> [To do]
#1 Translate this sentence from the dissertation summary into Spanish: "Throughout the early twentieth century, dance halls developed as an urban leisure and labor space that evoked both excitement and condemnation."
#2 In the dissertation summary, which years does Frenzer's study of Chicago's dance halls cover?

> [Text section]
Ph. D. Candidate, History
2019-2020 Rothman Doctoral Fellow
Frenzer’s dissertation, “Dancing in the Devil’s Playground: The Intersection of Labor, Morality, and Pleasure in Chicago’s Dance Halls, 1910-1930,” dives into the rich social and political ecosystem with the dance hall at its center. Throughout the early twentieth century, dance halls developed as an urban leisure and labor space that evoked both excitement and condemnation. Dance halls welcomed diverse participants, including patrons, employees, musicians, undercover investigators, social reform activists, and municipal leaders. The meeting of this diverse group of individuals exemplified the growing tension between past and present during the 1920s, where the social reformers and activist organizations held middle-class agendas that at times, clashed with the lived reality of Chicago’s increasingly evolving political, social, cultural, and religious environment. Her research argues that merging labor, leisure, and pleasure within the context of dance halls challenged social activists’ neat categories of moral and sinful.
To social activist organizations, dance halls became not just a den of sin, but the epicenter from which the perceived social disease of immoralities spread. Largely, why did some Chicagoans in the 1920s believe the city was turning into the “devil’s playground,” while others continued to dance the night away?

> [Data to examine]
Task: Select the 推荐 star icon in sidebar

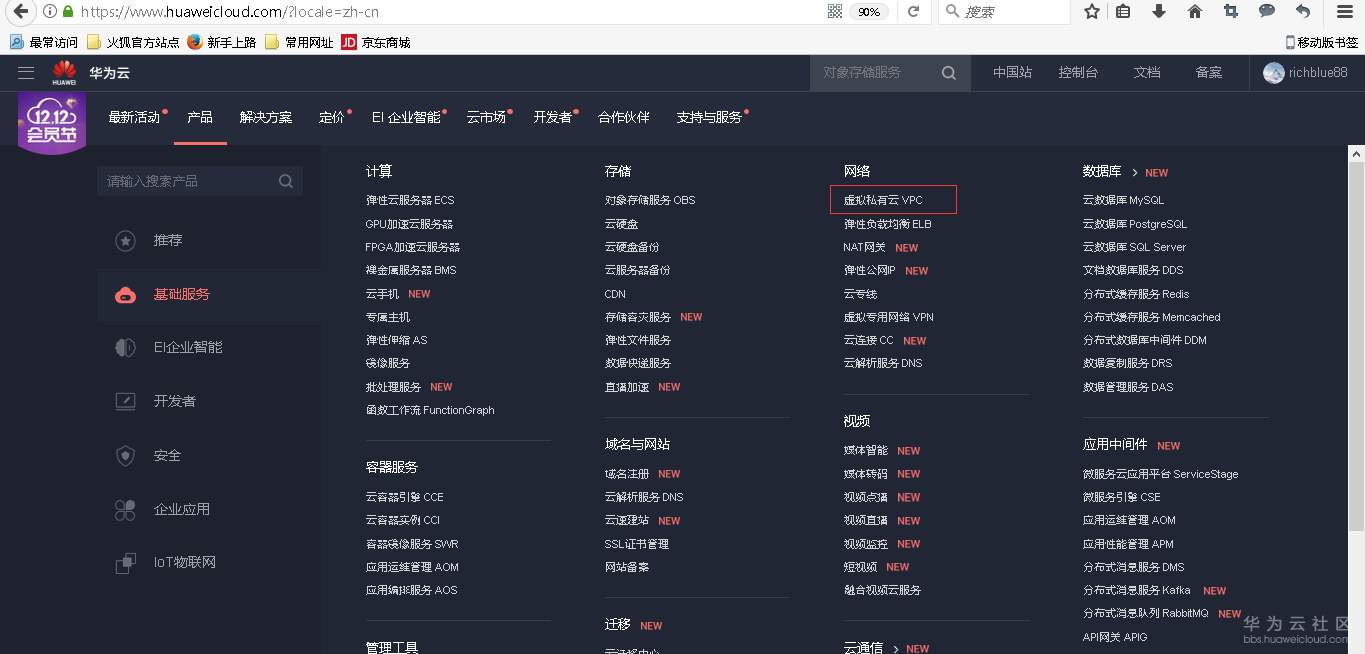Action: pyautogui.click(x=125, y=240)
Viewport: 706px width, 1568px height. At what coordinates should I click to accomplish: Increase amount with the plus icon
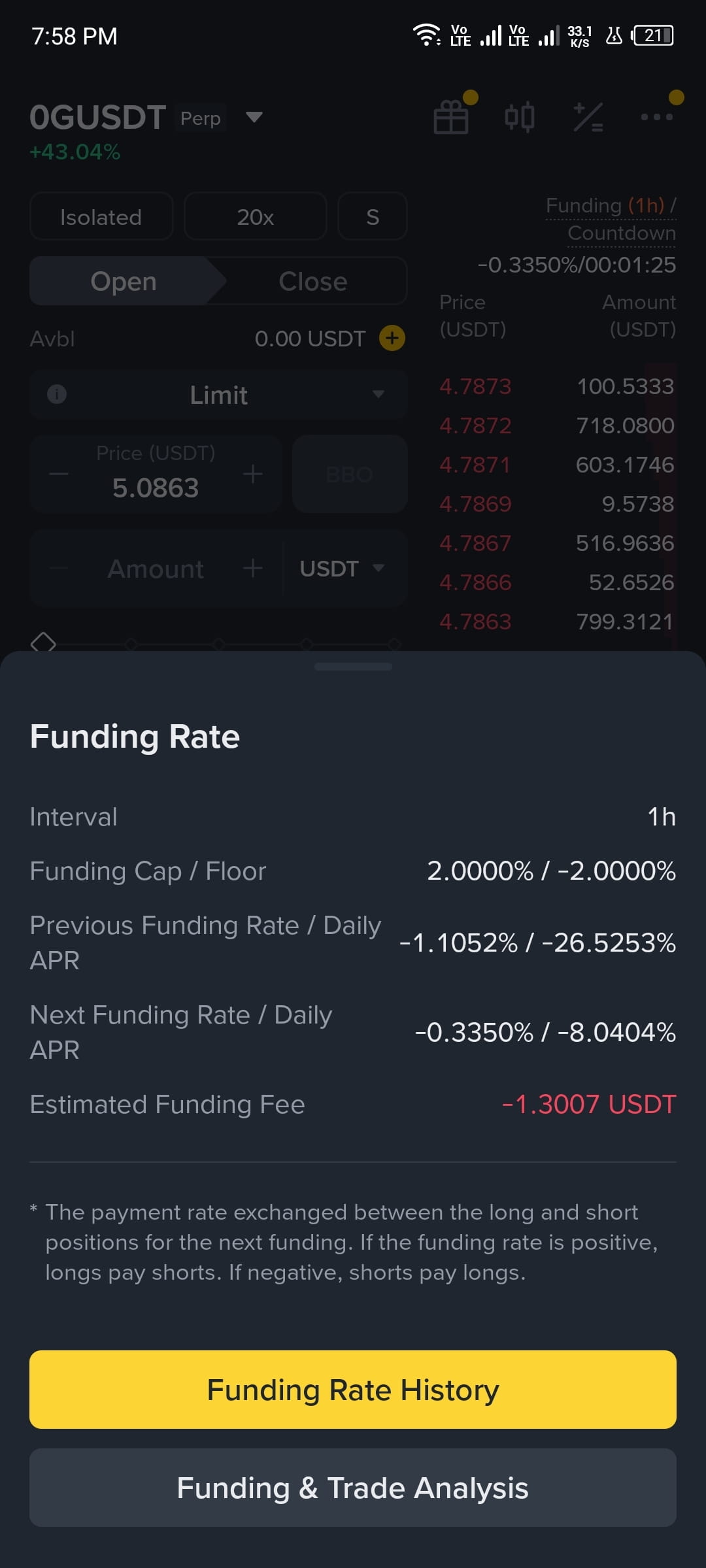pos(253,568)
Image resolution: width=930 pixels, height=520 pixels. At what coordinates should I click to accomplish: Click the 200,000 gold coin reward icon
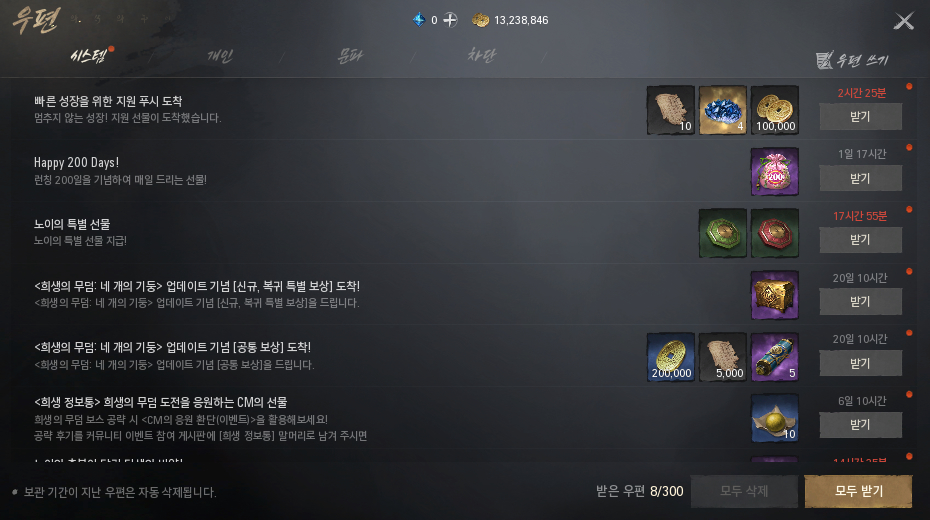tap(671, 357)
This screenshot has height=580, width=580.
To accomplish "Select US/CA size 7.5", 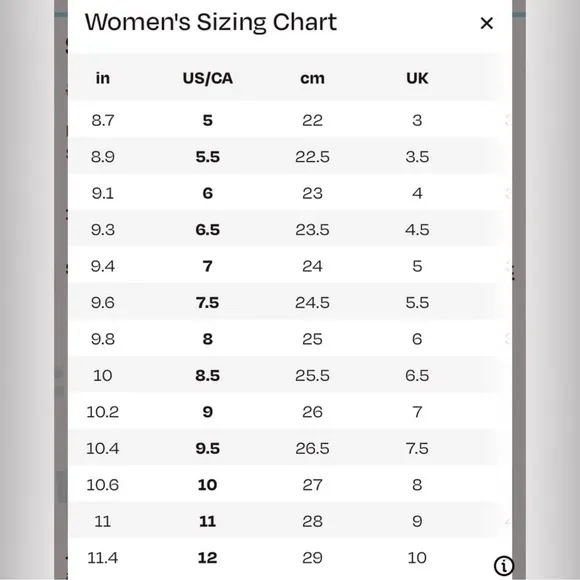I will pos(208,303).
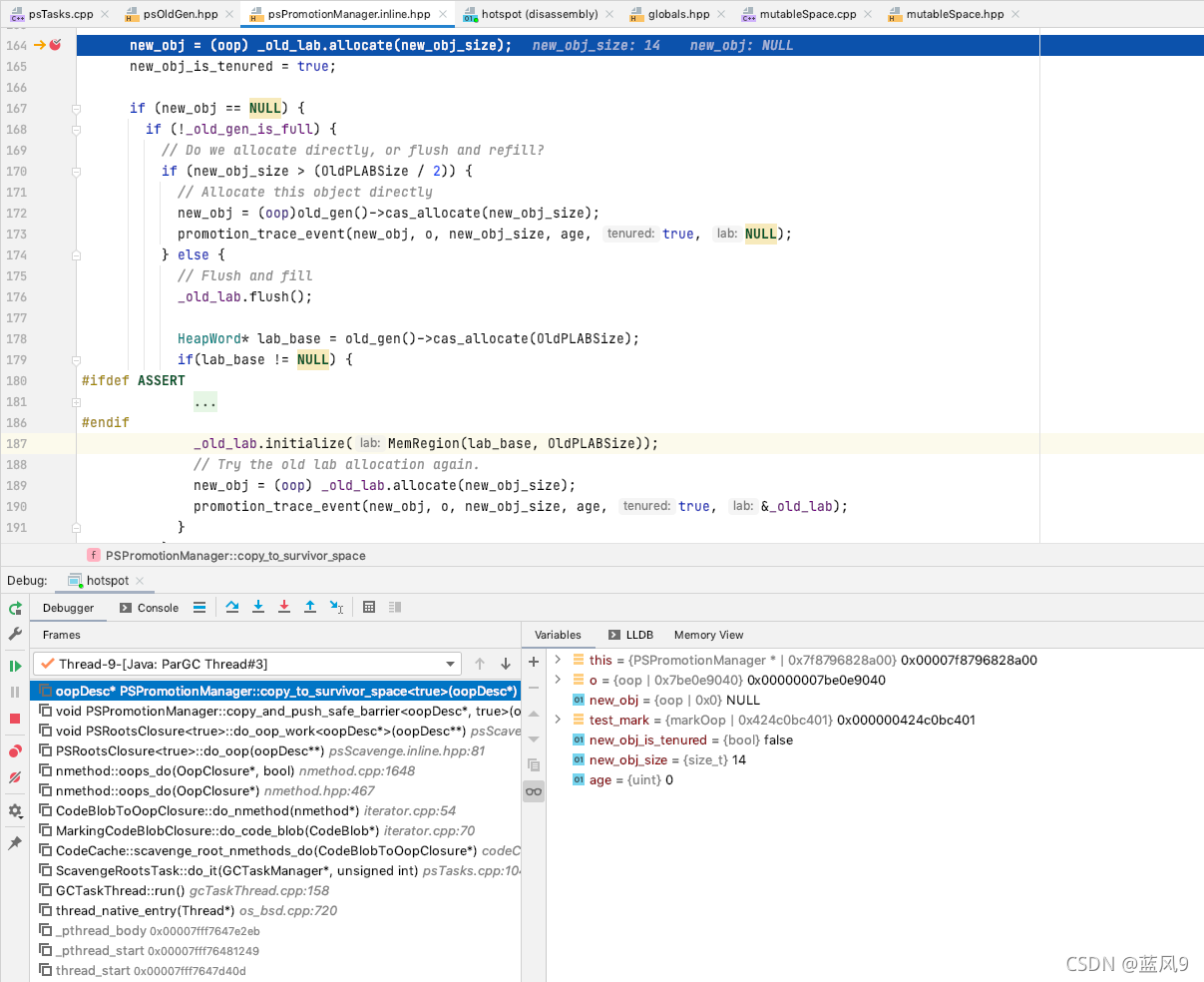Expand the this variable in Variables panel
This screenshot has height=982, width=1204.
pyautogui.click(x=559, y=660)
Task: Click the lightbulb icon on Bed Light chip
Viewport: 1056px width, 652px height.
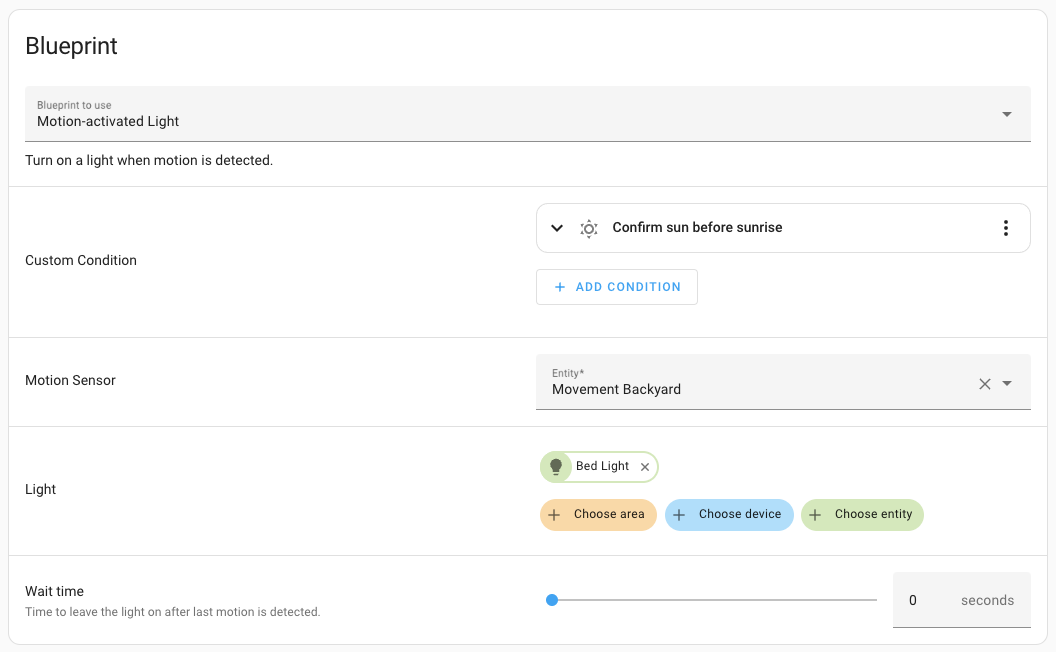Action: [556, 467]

> [Exercise results]
#1 A lo largo de las primeras décadas del siglo XX, los salones de baile se desarrollaron como un espacio urbano de ocio y de trabajo que despertaba tanto entusiasmo como condena.

#2 1910 to 1930.